Il livello dei cambiamenti, le intensità delle trasformazioni, la velocità con cui stanno maturando una serie di passaggi, ci obbligano, che ci piaccia o no, a guardare avanti. Poi ovviamente dovremmo accettare tutte le approssimazioni del caso, ma all’interno di una visione, di un quadro che ci allerti su che cosa potrebbe succedere. E questa è la seconda differenza importante nel guardare avanti: non possiamo guardare al singolare, come se ci fosse un futuro già scritto. Il futuro non è scritto. Di futuri ce ne sono molti. Non sappiamo quali di questi diventerà quello vero, perché dipenderà da tante cose, comprese le scelte che noi stessi andremo a fare e quelle che faranno tutti gli altri che influenzano la realtà in cui interveniamo. L’idea del futuro come qualcosa di strutturalmente plurale è indispensabile, e anche questo è un elemento che introduce un cambiamento culturale importante nella vita delle imprese. Noi, per esempio, distinguiamo in modo piuttosto esplicito, quasi radicale, la prospettiva degli studi di futuro dallo strategic management. Perché attraverso lo strategic management, se io ti dico «devo costruire una fabbrica in Polonia per il 2025», sappiamo esattamente come arrivarci nel modo più efficiente possibile. Meraviglioso! Non c’è nessun limite o nessun problema con questo, purché nel 2025 valga ancora la pena di costruire una fabbrica in Polonia, purché non siano entrati nel mercato altri concorrenti che fanno le cose meglio di noi, purché non siano cambiate le strutture normative che in questo momento rendono appetibile l’entrata in Polonia... Purché, purché, purché! A condizioni invariate o tutto sommato abbastanza stabili, lo strategic management è lo strumento migliore che abbiamo in mano, ma il problema è proprio quello: stiamo vivendo in una situazione in cui non possiamo dare per scontato che non ci saranno cambiamenti fondamentali nelle strutture e nelle caratteristiche del mercato. Da qui l’esigenza di aprire gli occhi e tenere presente che nel futuro possiamo avere esiti enormemente diversi tra di loro.

■ ESERCIZIO SCRITTO:
Rispondi alle domande sul brano dedicato agli studi di futuro.
(a) Il futuro è già scritto, secondo il brano?
(b) Quale obiettivo viene portato come esempio per lo strategic management?
(c) In quali condizioni lo strategic management è lo strumento migliore che abbiamo in mano?

[Registri di localizzazione di parole ed elementi]
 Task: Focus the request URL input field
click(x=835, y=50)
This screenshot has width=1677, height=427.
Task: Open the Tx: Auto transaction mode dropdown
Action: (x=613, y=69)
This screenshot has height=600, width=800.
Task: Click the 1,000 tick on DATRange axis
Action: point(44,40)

■ PROBLEMA RISOLTO:
(a) No, il futuro non è scritto: di futuri ce ne sono molti.
(b) Costruire una fabbrica in Polonia per il 2025.
(c) A condizioni invariate o tutto sommato abbastanza stabili.